EfficientAD: Accurate Visual Anomaly Detection at Millisecond-Level Latencies
Kilian Batzner, Lars Heckler, Rebecca König
TL;DR
EfficientAD tackles real-time visual anomaly detection under strict latency constraints by combining a fast patch-based feature extractor (PDN) with a lightweight student–teacher detector and an autoencoder to capture logical constraints. It introduces a loss-driven asymmetry (hard feature loss) and a pretraining penalty to boost detection without increasing test-time cost, and it employs a calibrated fusion of local (student–teacher) and global (autoencoder) anomaly maps. Evaluated on 32 industrial datasets, EfficientAD achieves millisecond-scale latency and high throughput while delivering state-of-the-art detection and localization performance. This makes it a practical baseline for real-world manufacturing QA and a strong foundation for further research into efficient, explainable anomaly detection.
Abstract
Detecting anomalies in images is an important task, especially in real-time computer vision applications.

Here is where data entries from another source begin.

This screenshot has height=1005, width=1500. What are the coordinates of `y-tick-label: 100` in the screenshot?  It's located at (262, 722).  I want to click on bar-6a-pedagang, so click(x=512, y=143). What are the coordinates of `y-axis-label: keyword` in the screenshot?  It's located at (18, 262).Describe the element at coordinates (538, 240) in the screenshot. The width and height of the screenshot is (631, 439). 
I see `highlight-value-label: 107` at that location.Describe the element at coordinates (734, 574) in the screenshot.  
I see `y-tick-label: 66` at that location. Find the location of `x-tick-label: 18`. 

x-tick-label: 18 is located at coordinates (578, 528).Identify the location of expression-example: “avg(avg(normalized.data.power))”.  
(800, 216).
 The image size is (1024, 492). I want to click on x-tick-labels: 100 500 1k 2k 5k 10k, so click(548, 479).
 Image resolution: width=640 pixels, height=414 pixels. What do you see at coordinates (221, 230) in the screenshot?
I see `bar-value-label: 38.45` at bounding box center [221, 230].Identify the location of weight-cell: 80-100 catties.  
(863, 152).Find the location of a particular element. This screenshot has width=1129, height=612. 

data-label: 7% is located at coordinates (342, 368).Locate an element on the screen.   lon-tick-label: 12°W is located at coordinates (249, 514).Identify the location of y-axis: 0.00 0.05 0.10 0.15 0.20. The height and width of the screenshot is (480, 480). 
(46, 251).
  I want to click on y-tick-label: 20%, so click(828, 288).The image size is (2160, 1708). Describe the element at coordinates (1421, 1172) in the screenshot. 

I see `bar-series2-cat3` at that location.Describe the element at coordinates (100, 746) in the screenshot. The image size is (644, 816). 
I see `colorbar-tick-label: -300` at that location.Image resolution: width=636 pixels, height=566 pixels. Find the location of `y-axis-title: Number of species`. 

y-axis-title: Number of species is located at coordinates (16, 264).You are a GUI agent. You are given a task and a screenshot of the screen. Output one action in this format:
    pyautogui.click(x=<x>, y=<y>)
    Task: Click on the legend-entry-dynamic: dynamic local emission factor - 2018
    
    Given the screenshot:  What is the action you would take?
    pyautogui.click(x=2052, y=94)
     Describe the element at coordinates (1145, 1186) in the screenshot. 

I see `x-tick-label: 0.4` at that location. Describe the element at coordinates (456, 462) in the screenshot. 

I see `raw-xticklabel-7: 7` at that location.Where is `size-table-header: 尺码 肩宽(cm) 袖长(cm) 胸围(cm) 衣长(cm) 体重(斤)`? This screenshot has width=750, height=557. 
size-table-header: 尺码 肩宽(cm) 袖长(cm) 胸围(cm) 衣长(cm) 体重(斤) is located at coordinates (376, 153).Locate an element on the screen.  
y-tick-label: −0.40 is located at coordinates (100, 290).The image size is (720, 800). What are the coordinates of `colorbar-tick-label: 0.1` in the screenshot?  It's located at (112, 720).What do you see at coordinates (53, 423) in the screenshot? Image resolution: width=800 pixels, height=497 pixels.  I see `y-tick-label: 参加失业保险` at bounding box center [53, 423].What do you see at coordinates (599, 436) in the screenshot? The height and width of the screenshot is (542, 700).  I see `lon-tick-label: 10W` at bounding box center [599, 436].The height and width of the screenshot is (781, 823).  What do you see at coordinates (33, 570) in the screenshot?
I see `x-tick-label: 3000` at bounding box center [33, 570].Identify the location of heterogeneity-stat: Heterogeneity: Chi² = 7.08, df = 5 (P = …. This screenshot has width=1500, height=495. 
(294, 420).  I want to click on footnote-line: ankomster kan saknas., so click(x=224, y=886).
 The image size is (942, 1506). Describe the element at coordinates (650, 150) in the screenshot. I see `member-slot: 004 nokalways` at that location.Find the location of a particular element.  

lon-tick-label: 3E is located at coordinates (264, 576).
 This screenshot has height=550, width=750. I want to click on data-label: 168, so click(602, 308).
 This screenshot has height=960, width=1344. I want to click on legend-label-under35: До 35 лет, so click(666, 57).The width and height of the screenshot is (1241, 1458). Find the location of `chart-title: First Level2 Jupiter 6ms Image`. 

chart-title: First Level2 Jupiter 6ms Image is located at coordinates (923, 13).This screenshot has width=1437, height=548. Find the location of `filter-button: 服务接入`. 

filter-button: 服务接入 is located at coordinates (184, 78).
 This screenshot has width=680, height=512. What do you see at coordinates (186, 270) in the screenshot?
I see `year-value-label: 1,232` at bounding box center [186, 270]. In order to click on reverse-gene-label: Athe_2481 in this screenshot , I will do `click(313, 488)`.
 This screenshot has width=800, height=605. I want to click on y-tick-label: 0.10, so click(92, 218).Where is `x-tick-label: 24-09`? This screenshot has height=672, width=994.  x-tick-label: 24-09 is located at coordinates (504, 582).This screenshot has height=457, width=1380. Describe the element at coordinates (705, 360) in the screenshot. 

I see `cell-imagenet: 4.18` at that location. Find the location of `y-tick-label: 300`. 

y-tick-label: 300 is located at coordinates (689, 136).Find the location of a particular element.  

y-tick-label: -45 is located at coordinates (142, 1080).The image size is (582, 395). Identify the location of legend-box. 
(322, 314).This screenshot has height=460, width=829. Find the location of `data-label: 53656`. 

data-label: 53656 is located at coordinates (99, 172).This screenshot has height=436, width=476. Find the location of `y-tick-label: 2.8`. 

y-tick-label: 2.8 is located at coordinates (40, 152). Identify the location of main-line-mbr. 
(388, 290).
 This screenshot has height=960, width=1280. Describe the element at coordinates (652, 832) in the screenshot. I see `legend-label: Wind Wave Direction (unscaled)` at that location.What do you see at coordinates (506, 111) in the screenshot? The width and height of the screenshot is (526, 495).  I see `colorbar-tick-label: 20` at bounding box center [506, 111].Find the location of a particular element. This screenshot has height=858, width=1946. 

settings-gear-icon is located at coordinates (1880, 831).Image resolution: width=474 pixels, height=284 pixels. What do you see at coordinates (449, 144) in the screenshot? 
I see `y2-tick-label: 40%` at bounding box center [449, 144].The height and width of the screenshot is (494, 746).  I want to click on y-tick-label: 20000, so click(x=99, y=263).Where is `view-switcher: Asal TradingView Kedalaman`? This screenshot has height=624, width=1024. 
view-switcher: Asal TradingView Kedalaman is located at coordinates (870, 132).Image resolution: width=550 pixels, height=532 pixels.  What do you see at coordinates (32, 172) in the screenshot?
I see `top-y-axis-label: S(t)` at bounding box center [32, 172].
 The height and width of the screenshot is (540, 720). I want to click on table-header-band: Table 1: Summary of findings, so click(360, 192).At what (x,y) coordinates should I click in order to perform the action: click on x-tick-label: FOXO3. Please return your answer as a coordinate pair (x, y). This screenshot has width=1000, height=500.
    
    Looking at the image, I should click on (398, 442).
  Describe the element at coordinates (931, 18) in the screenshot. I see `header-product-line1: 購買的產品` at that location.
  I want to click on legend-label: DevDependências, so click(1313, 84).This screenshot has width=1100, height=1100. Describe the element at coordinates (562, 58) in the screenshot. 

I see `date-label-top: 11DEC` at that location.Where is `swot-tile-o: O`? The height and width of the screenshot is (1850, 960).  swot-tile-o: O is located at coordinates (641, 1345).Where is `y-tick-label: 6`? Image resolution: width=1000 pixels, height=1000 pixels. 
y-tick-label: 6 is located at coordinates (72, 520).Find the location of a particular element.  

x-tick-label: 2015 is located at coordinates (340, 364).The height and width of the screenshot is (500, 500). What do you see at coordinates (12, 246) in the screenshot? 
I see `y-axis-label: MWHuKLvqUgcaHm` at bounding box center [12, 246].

In this work, we focus on computational efficiency and propose a lightweight feature extractor that processes an image in less than a millisecond on a modern GPU. We then use a student-teacher approach to detect anomalous features. We train a student network to predict the extracted features of normal, i.e., anomaly-free training images. The detection of anomalies at test time is enabled by the student failing to predict their features. We propose a training loss that hinders the student from imitating the teacher feature extractor beyond the normal images. It allows us to drastically reduce the computational cost of the student-teacher model, while improving the detection of anomalous features. We furthermore address the detection of challenging logical anomalies that involve invalid combinations of normal local features, for example, a wrong ordering of objects. We detect these anomalies by efficiently incorporating an autoencoder that analyzes images globally. We evaluate our method, called EfficientAD, on 32 datasets from three industrial anomaly detection dataset collections. EfficientAD sets new standards for both the detection and the localization of anomalies. At a latency of two milliseconds and a throughput of six hundred images per second, it enables a fast handling of anomalies. Together with its low error rate, this makes it an economical solution for real-world applications and a fruitful basis for future research.